La société Divo Sarl a présenté sa défense, vendredi 24 avril, devant la Cour d'appel de Kinshasa-Gombe, dans une affaire portant sur un présumé paiement excessif lié à un projet audiovisuel financé par le Fonds de réparation et d’indemnisation des victimes des activités illicites de l’Ouganda.
Au cœur du litige figure une accusation selon laquelle l’entreprise aurait perçu 1,6 million de dollars américains pour la réalisation d’un film de six minutes. Une affirmation que rejette catégoriquement Divo Sarl.
Ses responsables expliquent avoir plutôt produit un documentaire d’une durée d’environ 1 heure et 15 minutes, ajoutant que les supports de ce travail ont été officiellement remis au Fonds de réparation et d’indemnisation des victimes des activités illicites de l’Ouganda.
Un marché reconnu, mais un paiement rectifié
La société reconnaît néanmoins avoir obtenu un contrat d’une valeur de 640.000 dollars américains. Toutefois, elle évoque un paiement erroné ayant conduit à un dépassement du montant initialement prévu.
Selon le directeur général, Rudy Molamba, une partie importante du trop-perçu a été remboursée dès la détection de l’erreur.
D’après les explications fournies à l’audience, environ 80 % des fonds perçus en excédent auraient déjà été restitués, soit près de 350.000 dollars versés en plusieurs tranches.

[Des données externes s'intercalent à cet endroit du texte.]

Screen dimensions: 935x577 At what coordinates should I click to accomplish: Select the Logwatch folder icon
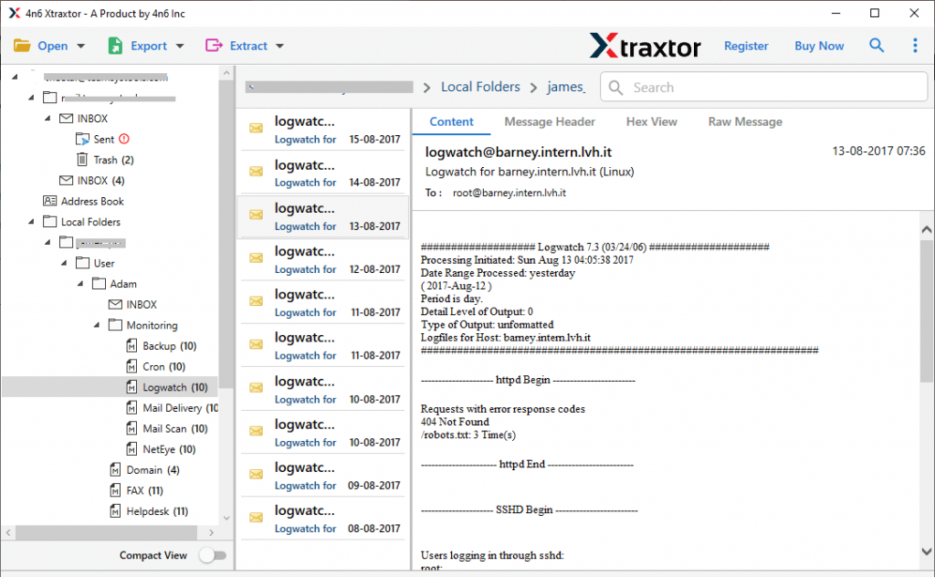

Par ailleurs, d’autres montants auraient été reversés antérieurement sur le compte du Fonds de réparation et d’indemnisation des victimes des activités illicites de l’Ouganda, dans le cadre de la régularisation de la situation.
Une affaire toujours en examen
Les débats se poursuivent devant la Cour d'appel de Kinshasa-Gombe, appelée à établir les responsabilités et à clarifier les conditions d’attribution et de paiement de ce marché.
Cette affaire intervient dans un contexte de vigilance accrue autour de la gestion des fonds publics en République démocratique du Congo, notamment ceux destinés à l’indemnisation des victimes.